Nevertheless, the IMF said “downside risks remain prominent,” including rising geopolitical tensions between the US and Iran, intensifying social unrest, further worsening of relations between the US and its trading partners, and deepening economic frictions between other countries.
“A materialization of these risks could lead to rapidly deteriorating sentiment, causing global growth to fall below the projected baseline,” said the report.
The global growth trajectory reflects a sharp decline followed by a return closer to historical norms for a group of underperforming and stressed emerging market and developing economies. Those include Brazil, India, Mexico, Russia, and Turkey. The growth forecast also relies on relatively healthy emerging market economies maintaining their robust performance even as advanced economies and China continue to gradually slow down.

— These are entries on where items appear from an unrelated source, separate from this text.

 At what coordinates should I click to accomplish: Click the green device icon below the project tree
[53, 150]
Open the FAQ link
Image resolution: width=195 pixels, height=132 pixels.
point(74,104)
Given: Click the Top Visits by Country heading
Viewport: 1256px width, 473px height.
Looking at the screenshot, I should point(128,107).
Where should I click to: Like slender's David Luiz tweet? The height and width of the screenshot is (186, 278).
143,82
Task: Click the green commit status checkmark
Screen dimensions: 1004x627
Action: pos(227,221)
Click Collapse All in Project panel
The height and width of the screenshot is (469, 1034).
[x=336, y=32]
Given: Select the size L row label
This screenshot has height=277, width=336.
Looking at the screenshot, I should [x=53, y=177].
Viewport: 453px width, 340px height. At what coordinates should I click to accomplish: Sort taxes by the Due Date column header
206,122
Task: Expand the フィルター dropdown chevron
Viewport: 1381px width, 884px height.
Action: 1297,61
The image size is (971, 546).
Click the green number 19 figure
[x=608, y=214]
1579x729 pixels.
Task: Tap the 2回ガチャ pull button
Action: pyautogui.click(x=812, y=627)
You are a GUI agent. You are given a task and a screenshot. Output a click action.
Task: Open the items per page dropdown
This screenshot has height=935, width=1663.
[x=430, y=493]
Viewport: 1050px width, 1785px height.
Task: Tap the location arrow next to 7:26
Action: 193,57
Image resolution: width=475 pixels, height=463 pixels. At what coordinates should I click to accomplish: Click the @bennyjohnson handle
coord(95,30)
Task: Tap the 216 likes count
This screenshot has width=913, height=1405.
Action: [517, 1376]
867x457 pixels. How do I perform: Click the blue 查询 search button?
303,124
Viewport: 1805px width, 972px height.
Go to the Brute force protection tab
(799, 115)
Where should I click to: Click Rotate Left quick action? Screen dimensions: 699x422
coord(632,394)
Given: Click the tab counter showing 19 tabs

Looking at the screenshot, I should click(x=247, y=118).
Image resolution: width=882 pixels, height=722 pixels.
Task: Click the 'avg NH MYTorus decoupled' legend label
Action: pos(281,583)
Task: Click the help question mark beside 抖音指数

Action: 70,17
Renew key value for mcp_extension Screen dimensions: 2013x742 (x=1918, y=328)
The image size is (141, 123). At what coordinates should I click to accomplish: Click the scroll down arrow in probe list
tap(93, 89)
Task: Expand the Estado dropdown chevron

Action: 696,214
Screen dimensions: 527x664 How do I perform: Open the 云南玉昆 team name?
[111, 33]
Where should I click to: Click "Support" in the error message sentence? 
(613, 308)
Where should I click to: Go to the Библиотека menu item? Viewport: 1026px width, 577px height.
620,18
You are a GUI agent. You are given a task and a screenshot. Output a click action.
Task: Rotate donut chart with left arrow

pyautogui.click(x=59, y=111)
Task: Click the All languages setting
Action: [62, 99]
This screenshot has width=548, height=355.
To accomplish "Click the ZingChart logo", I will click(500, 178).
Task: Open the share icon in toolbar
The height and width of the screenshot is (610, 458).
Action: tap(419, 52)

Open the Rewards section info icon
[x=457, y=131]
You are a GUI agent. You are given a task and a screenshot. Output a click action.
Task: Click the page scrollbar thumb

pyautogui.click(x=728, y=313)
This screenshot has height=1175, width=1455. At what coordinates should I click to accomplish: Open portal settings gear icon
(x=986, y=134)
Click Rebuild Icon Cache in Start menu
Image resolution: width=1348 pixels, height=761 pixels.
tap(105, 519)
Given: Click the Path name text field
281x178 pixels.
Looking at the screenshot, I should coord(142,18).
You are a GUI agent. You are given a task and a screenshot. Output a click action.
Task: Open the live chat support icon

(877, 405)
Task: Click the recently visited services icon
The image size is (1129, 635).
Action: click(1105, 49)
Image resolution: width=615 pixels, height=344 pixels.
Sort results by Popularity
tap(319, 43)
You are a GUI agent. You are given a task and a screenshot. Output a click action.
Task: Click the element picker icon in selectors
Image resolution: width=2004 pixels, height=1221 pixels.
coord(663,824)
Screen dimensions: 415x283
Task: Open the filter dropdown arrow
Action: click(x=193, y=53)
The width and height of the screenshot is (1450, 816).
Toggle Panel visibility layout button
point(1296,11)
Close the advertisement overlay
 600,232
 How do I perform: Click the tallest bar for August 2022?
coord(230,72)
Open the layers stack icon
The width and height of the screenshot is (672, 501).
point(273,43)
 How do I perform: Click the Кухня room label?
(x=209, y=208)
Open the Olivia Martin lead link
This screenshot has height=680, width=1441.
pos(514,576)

The IMF said growth in the US is expected to moderate to 2% in 2020 from 2.3% in 2019, and decelerate further to 1.7% in 2021, which is 0.1 of a percentage point lower than the October outlook.
In the euro area, growth is forecast to rise to 1.3% in 2020 from 1.2% in 2019, a downward revision of 0.1 percentage point from October, and 1.4% in 2021. The projections for France and Italy remain unchanged from October, but have been reduced for 2020 in Germany, where manufacturing activity remains in contraction territory, and for Spain due to carryover from a stronger-than-expected deceleration in domestic demand and exports in 2019.
In the UK, growth is expected to stabilize at 1.4% in 2020 and rise to 1.5% in 2021, which is unchanged from the October outlook. This assumes, however, an orderly exit from the European Union at the end of January followed by a gradual transition to a new economic relationship, neither of which is a sure thing.
Japan’s growth rate, meanwhile, is projected to slow to 0.7% in 2020 from an estimated 1% in 2019, which is 0.1 and 0.2 of a percentage point higher, respectively, from the October forecast. The IMF said the upward revision to estimated 2019 growth reflects healthy private consumption.
For emerging markets and developing economies, the IMF forecast growth to increase to 4.4% in 2020 and 4.6% in 2021, which is 0.2 of a percentage point lower for both years than in the October outlook.
The growth forecast for the group reflects a combination of projected recovery from deep downturns for stressed and underperforming emerging market economies, and an ongoing structural slowdown in China, said the IMF.
“In some ways, the beginning of the 2020s is eerily reminiscent of the 1920s,” said Georgieva. “Think of high economic inequality, the rapid spread of new technologies, and the huge risks and rewards of finance. All these issues require stronger cooperation within and across nations.”